Kaplan & Norton suggested managers should consider what in developing their unique version of the balanced scorecard in addition to financial measures?

A
  • The customers perspective- how do they perceive the business? What steps are necessary to maintain the loyalty of customers?
  • The company’s internal perspective- what aspects of a businesses internal operations may need to be improved if a business is to meet its objectives?
  • Innovation, learning & improvement- how can the company continue to improve & create value in the future.
41
Q

What does the use of a balanced scorecard do for a business?

A

It encourages managers to think about what needs measuring if the business is to achieve its objectives- this will vary according to circumstances!

42
Q

Kaplan and Nortons balanced scorecard

What are some ways in which you can measure financial performance?

A

Revenues from sales.

Profits & profitability- such as return on capital (ROCE)

Cash flow.

43
Q

Kaplan and Nortons balanced scorecard

What are some ways in which you can measure customer value performance?

A

Customer loyalty

Delivery on time.

Customer satisfaction.

44
Q

Kaplan and Nortons balanced scorecard

What are some ways in which you can measure internal business process performance?

A

Productivity

Quality

Number and effects of bottlenecks in production.

45
Q

Kaplan and Nortons balanced scorecard

What are some ways in which you can measure Learning & Growth performance?

A

Extent & effectiveness of training

Employee engagement & labour turnover.

Effectiveness of communication systems.

Innovation, percentage of revenue from new products.

46
Q

Kaplan and Nortons balanced scorecard

What should the elements within the scorecard be?

A

Should be quantifiable & therefore capable of measurement.

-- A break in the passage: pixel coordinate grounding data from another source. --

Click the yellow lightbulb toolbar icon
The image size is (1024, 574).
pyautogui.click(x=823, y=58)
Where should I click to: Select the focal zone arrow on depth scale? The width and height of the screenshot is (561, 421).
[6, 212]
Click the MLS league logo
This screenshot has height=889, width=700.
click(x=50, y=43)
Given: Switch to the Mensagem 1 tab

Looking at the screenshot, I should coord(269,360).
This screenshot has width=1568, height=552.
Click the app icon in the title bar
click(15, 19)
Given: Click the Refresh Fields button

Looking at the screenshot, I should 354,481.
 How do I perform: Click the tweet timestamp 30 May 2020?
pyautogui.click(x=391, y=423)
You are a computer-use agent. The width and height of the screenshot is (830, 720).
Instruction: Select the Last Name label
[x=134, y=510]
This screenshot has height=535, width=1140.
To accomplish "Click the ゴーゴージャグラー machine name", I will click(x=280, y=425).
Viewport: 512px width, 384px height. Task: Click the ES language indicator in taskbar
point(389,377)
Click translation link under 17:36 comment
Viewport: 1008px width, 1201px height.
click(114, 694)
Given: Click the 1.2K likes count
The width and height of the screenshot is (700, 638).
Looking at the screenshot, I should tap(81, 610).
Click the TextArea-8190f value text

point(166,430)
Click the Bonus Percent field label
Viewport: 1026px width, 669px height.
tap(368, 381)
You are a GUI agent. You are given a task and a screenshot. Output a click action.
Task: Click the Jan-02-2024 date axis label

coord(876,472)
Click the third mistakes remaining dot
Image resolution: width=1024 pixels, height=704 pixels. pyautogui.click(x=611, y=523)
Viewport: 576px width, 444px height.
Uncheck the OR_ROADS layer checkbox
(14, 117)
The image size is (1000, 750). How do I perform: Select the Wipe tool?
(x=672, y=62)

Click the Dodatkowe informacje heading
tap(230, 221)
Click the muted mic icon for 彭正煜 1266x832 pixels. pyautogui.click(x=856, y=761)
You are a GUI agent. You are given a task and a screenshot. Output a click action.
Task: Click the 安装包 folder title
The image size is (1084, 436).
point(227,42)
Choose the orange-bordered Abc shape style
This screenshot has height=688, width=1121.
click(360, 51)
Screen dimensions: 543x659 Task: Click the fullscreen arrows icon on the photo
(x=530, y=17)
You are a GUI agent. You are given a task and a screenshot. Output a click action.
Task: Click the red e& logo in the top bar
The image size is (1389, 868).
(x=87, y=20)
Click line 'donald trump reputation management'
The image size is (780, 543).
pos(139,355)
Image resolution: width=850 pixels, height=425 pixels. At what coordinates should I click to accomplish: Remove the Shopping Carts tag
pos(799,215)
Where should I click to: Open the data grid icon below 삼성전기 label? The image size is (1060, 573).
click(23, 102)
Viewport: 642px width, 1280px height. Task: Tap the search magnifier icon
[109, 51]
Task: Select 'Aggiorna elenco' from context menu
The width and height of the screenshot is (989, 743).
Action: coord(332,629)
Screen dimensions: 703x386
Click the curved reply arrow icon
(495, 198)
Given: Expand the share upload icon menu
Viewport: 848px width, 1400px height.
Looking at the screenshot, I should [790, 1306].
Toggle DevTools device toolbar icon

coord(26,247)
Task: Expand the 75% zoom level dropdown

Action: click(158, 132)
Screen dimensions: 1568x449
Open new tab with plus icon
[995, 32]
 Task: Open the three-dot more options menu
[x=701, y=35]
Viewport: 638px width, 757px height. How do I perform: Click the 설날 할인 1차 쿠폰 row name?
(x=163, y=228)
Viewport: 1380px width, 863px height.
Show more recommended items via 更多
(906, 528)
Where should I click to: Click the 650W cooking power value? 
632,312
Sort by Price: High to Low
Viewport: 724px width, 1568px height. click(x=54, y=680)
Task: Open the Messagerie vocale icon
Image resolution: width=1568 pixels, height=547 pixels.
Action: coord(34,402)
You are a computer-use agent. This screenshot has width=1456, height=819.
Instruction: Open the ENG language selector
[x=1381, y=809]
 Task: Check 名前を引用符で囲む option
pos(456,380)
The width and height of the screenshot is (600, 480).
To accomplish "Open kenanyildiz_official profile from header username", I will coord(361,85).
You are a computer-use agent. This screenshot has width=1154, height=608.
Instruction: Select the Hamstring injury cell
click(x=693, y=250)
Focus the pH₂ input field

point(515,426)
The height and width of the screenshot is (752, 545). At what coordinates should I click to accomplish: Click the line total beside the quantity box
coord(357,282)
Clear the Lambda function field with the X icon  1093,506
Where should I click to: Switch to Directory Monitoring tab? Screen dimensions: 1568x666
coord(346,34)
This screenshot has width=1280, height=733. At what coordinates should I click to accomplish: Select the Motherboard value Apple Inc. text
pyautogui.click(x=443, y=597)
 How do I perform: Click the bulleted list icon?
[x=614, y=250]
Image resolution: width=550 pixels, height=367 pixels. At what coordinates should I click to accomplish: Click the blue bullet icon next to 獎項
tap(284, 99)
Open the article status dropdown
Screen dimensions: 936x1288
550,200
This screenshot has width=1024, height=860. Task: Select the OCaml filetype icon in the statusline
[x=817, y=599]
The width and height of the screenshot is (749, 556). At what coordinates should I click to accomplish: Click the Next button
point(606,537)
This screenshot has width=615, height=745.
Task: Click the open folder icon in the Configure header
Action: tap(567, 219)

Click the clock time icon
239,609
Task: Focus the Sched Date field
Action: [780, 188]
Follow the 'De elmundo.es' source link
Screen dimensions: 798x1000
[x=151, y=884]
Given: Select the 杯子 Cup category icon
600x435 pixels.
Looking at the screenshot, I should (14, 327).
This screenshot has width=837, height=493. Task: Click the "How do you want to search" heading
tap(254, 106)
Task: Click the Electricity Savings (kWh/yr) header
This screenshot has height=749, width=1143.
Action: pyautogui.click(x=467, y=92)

They cover the organisations activities in 4 categories, success in one area doesnt necessarily result in success in others.

47
Q

Kaplan and Nortons balanced scorecard

What doesnt the balanced scorecard measure & why was it developed?

A

Doesn’t measure performance, although developed as just a management tool!!!

  • It is a management tool that enables firms to clarify their vision & strategy and translate them into action.
  • Can be applied to a business’s stragetic plan to guide managers in decision making. It helps managers identify what should be done & measure the extent to which these targets are achieved.
48
Q

Elkingtons Triple Bottom Line

What 3 components does it have?

A

Profit

People

Planet

49
Q

Elkingtons Triple Bottom Line

What comes under profit?

A

This is the figures recorded in the businesses financial statements.

  • When considering profit as part of a triple bottom line analysis, the idea is that profits will help sustain the broader community in which the business operates; they should be paid to the business owners.
50
Q

Elkingtons Triple Bottom Line

What comes under People?

A
  1. What impact does the business have on all the people involved?
  2. What is the extent to which its socially responsible?
  3. How does its actions impact a range of stakeholders- suppliers- customers-local residents etc?

It takes into account the following:

  • H&S matters
  • Financial matters- wages, paying suppliers fair prices.
  • Fair trade
51
Q

Elkingtons Triple Bottom Line

What comes under planet?

A

Businesses are likely to seek to minimise the impact of their activities on the environment. Actions to achieve this may take diverse forms such as:

  • Reducing carbon emissions- attractive because it is easily measurable.
  • Reducing the quantity of waste that is disposed.
  • Using sustainable sources of raw materials wherever possible. Reducing usage of non-renewable resources.
52
Q

The value of the Triple Bottom Line?

A
  • Meant to be a way of thinking about a businesses social responsibility- not just a method of measuring business’s performance, emphasising its strengths & weaknesses.

Designed to get managers to think about their actions in more than just financial terms.

  • Mainly seen as a technique of measuring business performance- three components cannot be totalled or compared.

The people & planet cannot be measured in monetary terms.

  • Has become more prevalent as consumers are unhappy with cost cutting strategies (sweatshops), along with the emerging social and environmental costs.